Ambisi Mark Zuckerberg membangun dunia virtual tampaknya harus berhadapan dengan realita pahit pasar. Laporan terbaru dari Bloomberg baru saja mengungkap bahwa Meta Platforms Inc. tengah bersiap melakukan efisiensi besar-besaran, dengan rencana memangkas investasi divisi metaverse hingga 30 persen pada 2026.
Pemangkasan anggaran tersebut menjadi sinyal jelas bahwa Reality Labs, divisi yang menaungi proyek AR dan VR, gagal memenuhi ekspektasi finansial. Target utama divisi tersebut adalah platform sosial Horizon Worlds dan lini perangkat keras Quest, dua produk yang selama ini digadang-gadang sebagai masa depan internet namun masih sepi peminat.
Meski perusahaan telah melakukan rebranding bombastis dari Facebook ke Meta pada 2021 lalu, adopsi publik terhadap teknologi ini berjalan lambat. Headset VR masih menjadi barang hobi (niche), dan Horizon Worlds kesulitan menjaring basis pengguna setia meski telah didukung dana pemasaran yang besar.
Di tengah stagnasi tersebut, arah angin di markas Menlo Park kini berubah drastis. Meta seolah “banting setir” dengan mengalihkan prioritas dan keuangan mereka ke sektor kecerdasan buatan (AI). Tidak tanggung-tanggung, dana lebih dari US$70 miliar dialokasikan untuk pengembangan infrastruktur AI sepanjang 2025. Perusahaan bahkan agresif membajak talenta terbaik dari kompetitor demi membangun benteng AI yang kokoh.
Namun, langkah ini tidak lantas berarti Meta mengibarkan bendera putih sepenuhnya pada dunia virtual. Zuckerberg tampaknya hanya mengubah strategi dari ekspansi agresif menjadi riset yang lebih disiplin dan berhati-hati. Setelah gelombang PHK yang menghantam tim pengembang game Oculus dan aplikasi kebugaran Supernatural, Meta kini mencoba menyeimbangkan neraca keuangan dengan membiarkan AI menjadi mesin uang jangka pendek, dan menjadikan metaverse sebagai proyek sampingan jangka panjang.
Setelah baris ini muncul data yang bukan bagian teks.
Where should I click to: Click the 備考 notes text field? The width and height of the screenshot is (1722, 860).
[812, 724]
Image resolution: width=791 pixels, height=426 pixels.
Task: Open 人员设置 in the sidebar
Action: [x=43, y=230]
Perubahan strategi Meta ini tentu mengirimkan gelombang kejut bagi kompetitor. Apple dengan Vision Pro dan Microsoft kini menghadapi pasar yang semakin tidak pasti, di mana pelopor utamanya justru mulai menarik diri dari pertaruhan besar-besaran demi mengejar profitabilitas yang lebih nyata.